Listed entries: Begin

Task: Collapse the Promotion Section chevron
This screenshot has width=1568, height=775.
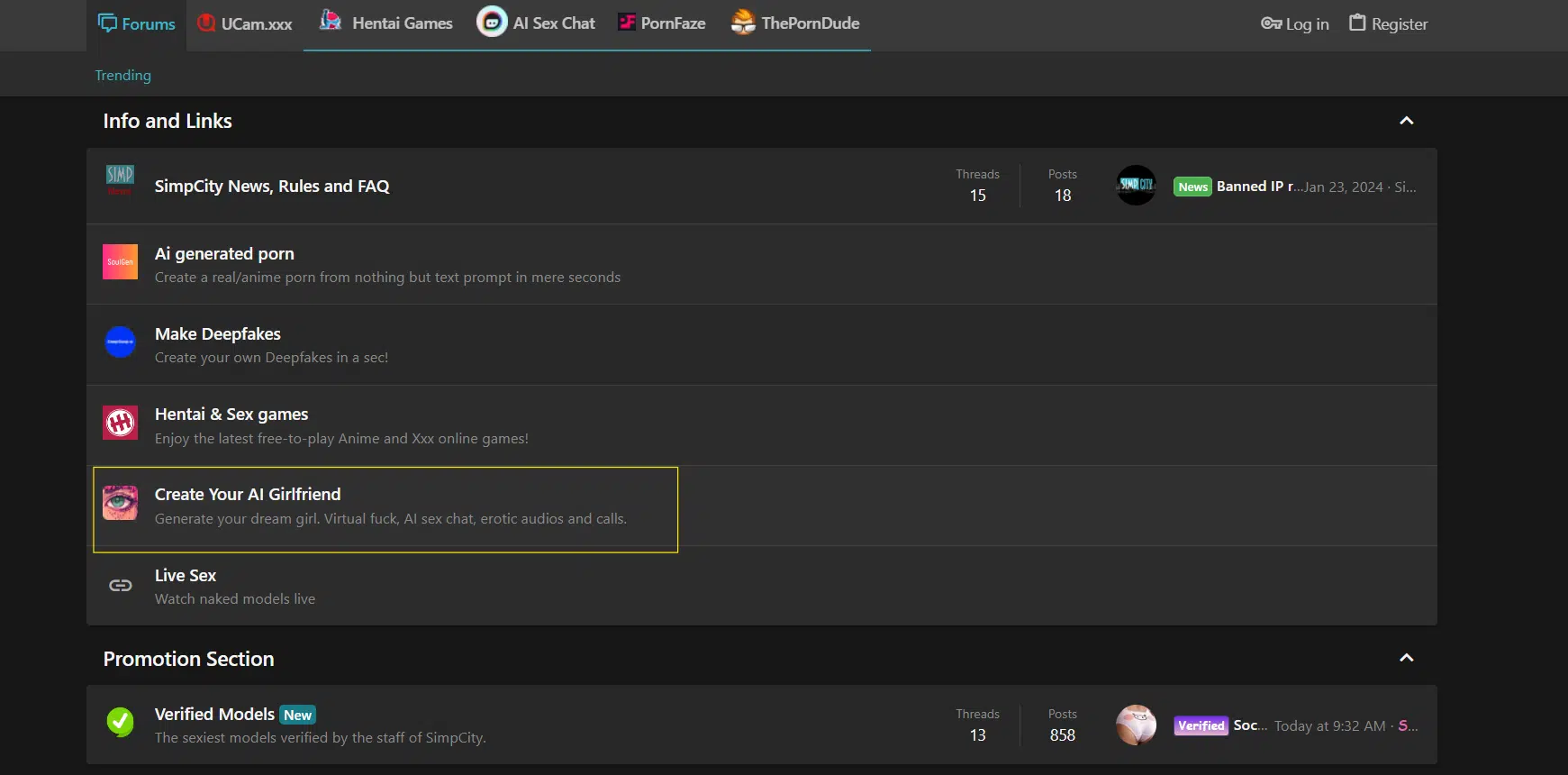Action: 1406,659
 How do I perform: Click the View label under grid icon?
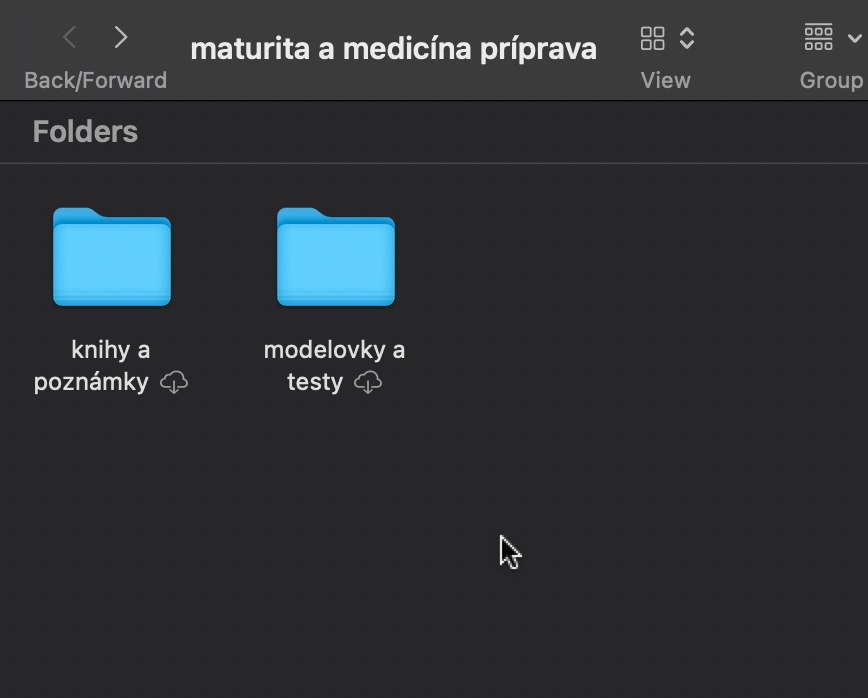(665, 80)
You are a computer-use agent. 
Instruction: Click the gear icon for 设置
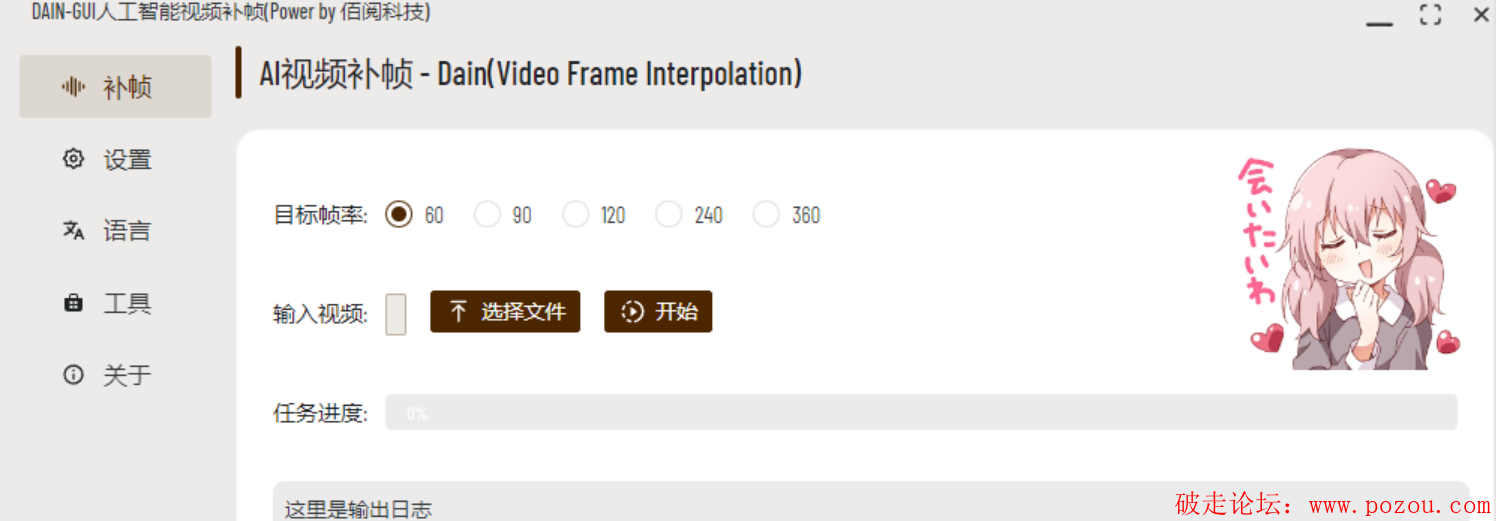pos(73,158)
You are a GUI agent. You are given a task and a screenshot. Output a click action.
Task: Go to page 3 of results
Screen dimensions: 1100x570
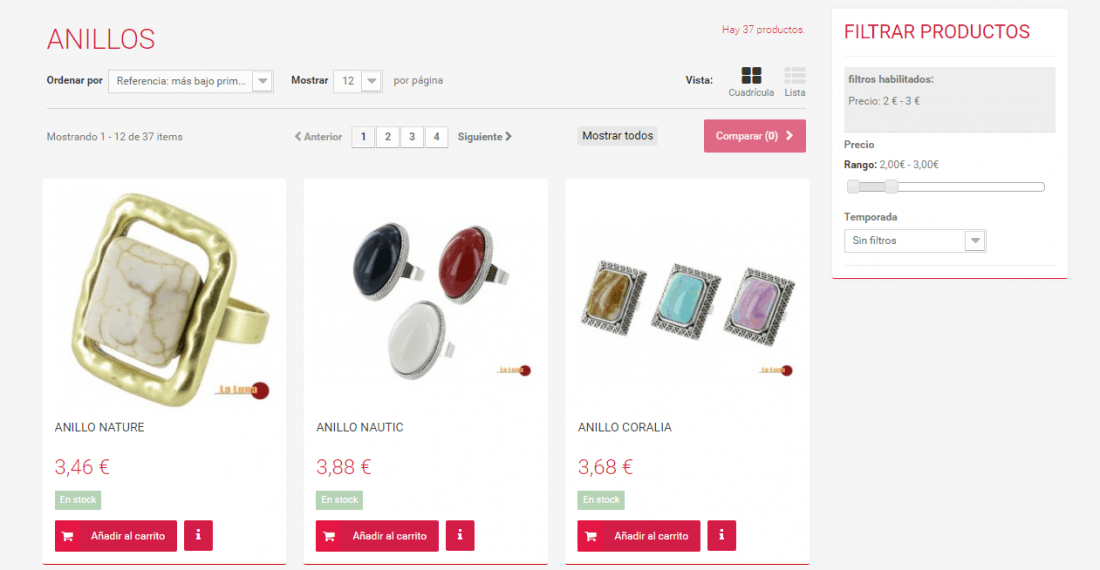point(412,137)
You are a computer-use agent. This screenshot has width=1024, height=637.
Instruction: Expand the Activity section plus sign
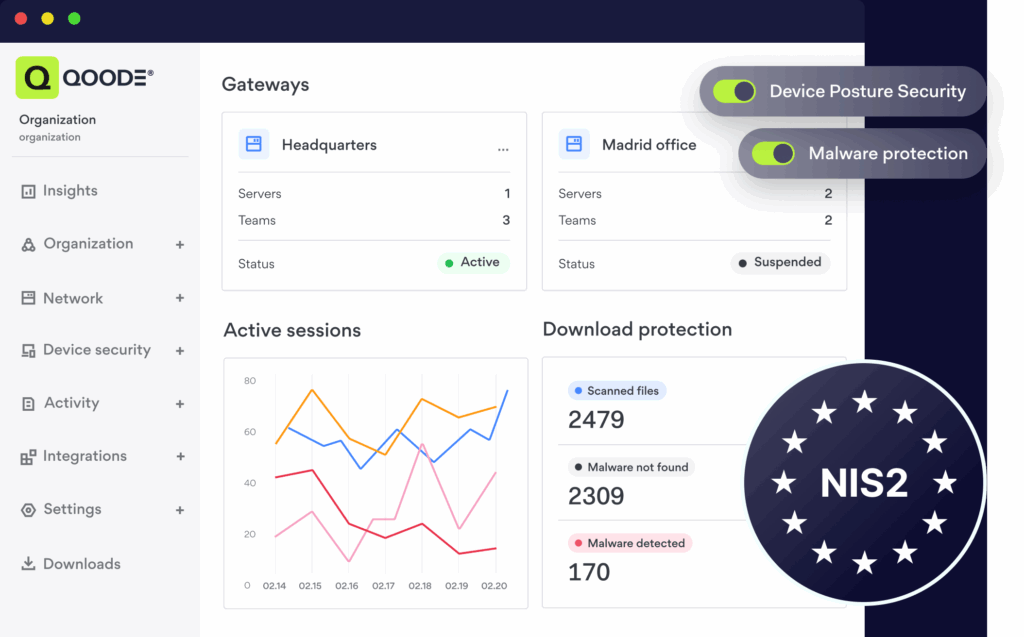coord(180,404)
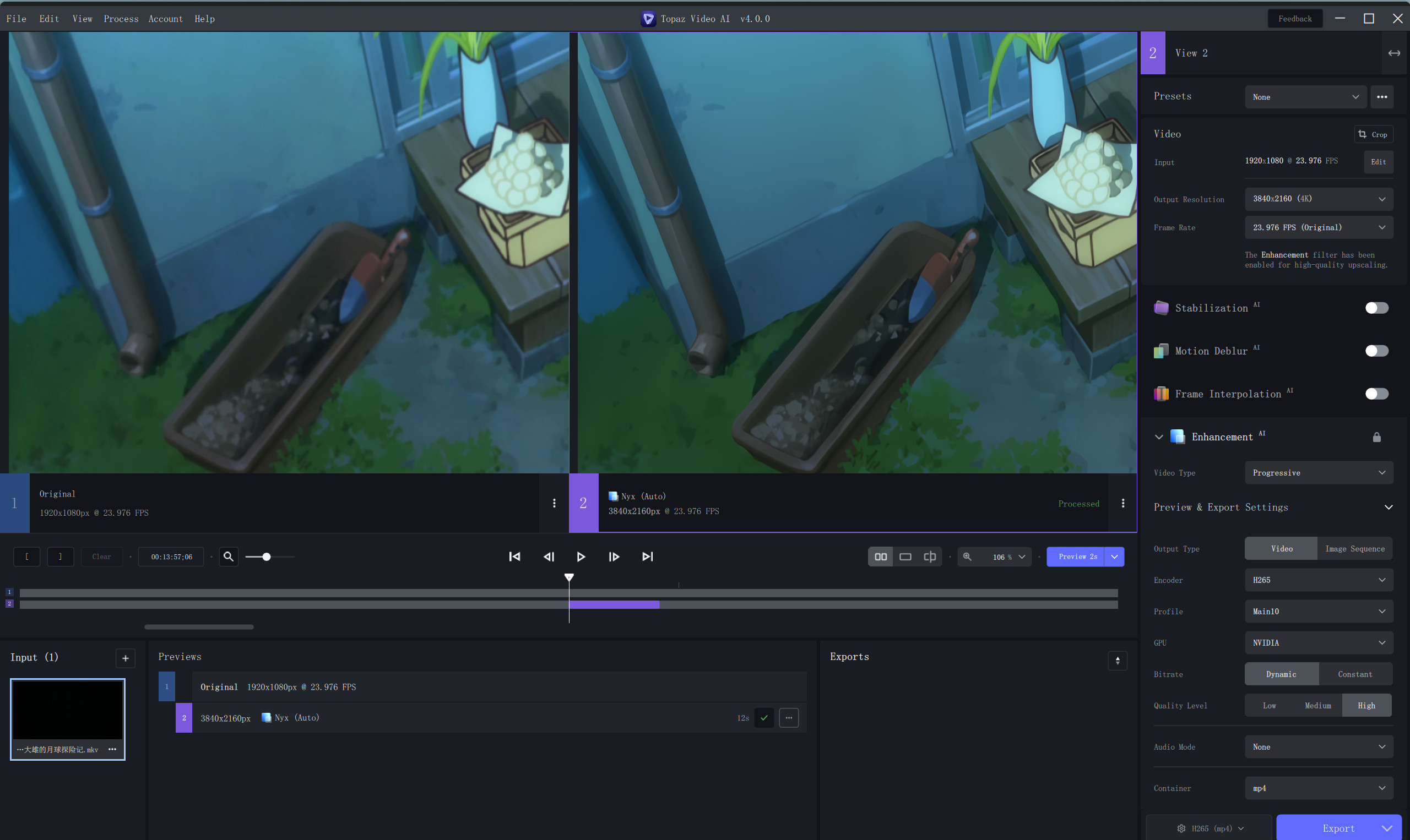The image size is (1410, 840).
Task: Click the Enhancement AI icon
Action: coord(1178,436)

Listed entries: End

Problem requirements
A faithful transcription of the material, with no pictures, is the expected result.

Output
Task: Collapse the Promotion Section chevron
This screenshot has width=1568, height=775.
Action: 1406,659
 How do I perform: Click the View label under grid icon?
(665, 80)
You are a computer-use agent. 
Instruction: Click the gear icon for 设置
pos(73,158)
You are a GUI agent. You are given a task and a screenshot. Output a click action.
Task: Go to page 3 of results
Screen dimensions: 1100x570
point(412,137)
You are a computer-use agent. This screenshot has width=1024, height=637.
Instruction: Expand the Activity section plus sign
coord(180,404)
The image size is (1410, 840).
Task: Click the Enhancement AI icon
Action: coord(1178,436)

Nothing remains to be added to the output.